Alibaba Sets Up Harassment Hotline as Rape Probe Nears End
(Bloomberg) -- Alibaba Group Holding Ltd. will set up a hotline and create a team dedicated to investigating sexual harassment complaints, after an employee accused her manager of rape and ignited a debate about misogyny across China’s tech industry.
The e-commerce giant launched an investigation when an Alibaba employee accused her manager of sexually assaulting her after a night of heavy drinking while on a business trip in July. That inquiry has almost concluded and its results will soon be announced, the company said on its official blog Thursday. Alibaba has meanwhile established a committee to police its workplace environment, comprised of senior female executives including Chief Financial Officer Maggie Wu and Chief People Officer Judy Tong, who was publicly censured Monday for the company’s mishandling of the incident.

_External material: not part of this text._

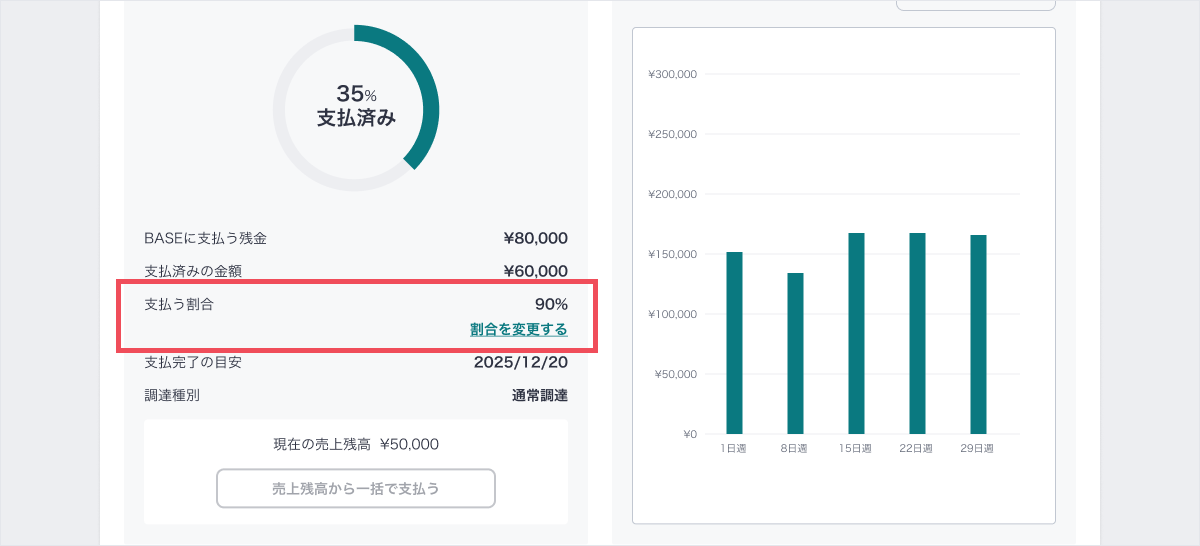Click the ¥300,000 axis label
Image resolution: width=1200 pixels, height=546 pixels.
click(672, 74)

The employee’s allegations, which went viral on China’s tightly controlled internet, have reverberated across the upper echelons of Alibaba and in C-suites across much of the country. The accused Alibaba manager has been fired, two senior executives at the e-commerce giant have resigned and Chief Executive Officer Daniel Zhang has issued a remarkable mea culpa, calling the company’s handling of the incident a “humiliation.”
In a nation that’s been slow to absorb lessons from the global #MeToo movement, the episode has triggered what many say is a long overdue examination of the ways Chinese women are too often treated at work: overlooked, objectified, forced to take part in male-dominated rituals like drinking with clients and brushed aside when reporting abuse. It comes at a time when much of China’s corporate world, particularly the tech industry, is under intense government scrutiny on issues ranging from anti-monopoly violations to the treatment of low-wage workers.

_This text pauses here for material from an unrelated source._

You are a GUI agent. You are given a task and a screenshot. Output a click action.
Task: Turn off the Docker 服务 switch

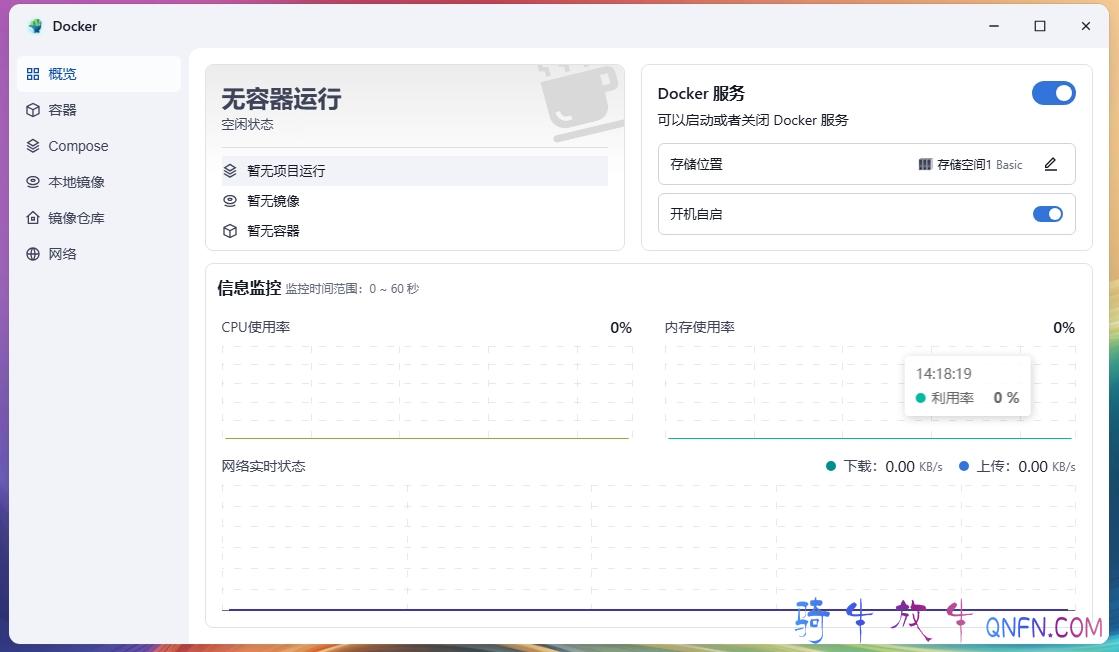(x=1053, y=93)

“The best reflection is action,” Alibaba said in a blogpost. “It is our shared responsibility to create a mutually respectful workplace environment.”
The newly formed committee will in turn steer an independent team responsible for investigating complaints and reports related to sexual harassment and assault. The company also vowed to revise its code of conduct and improve guidelines for employee engagement with customers and partners, to help employees draw clear boundaries between work and social interaction.
The Alibaba incident has highlighted pervasive mistreatment of female workers across companies in China, where the #MeToo movement has failed to take off as widely as in Silicon Valley or elsewhere. Zhang, in a lengthy pre-dawn memo Monday, described an outpouring of emotions on Alibaba’s intranet and vowed to step up protections for women across the company while addressing its failure to act.
Alibaba became the highest-profile symbol of abuses regarded as prevalent throughout Chinese businesses and at tech firms, rooted in a hard-charging environment that often prioritizes achievement over culture. The #MeToo movement first came to prominence there in 2018 when allegations against a professor at a Beijing university were published on social media. Since then, a number of allegations have been made against academics, environmentalists and journalists.
President Xi Jinping has pledged to fight workplace discrimination amid a shrinking workforce, even as the country cracks down on feminist activists and scrubs the web of sensitive #MeToo content. China bans job discrimination based on gender and stipulates the importance of equal opportunity. Yet a lack of enforcement means there’re few repercussions to discriminatory practices.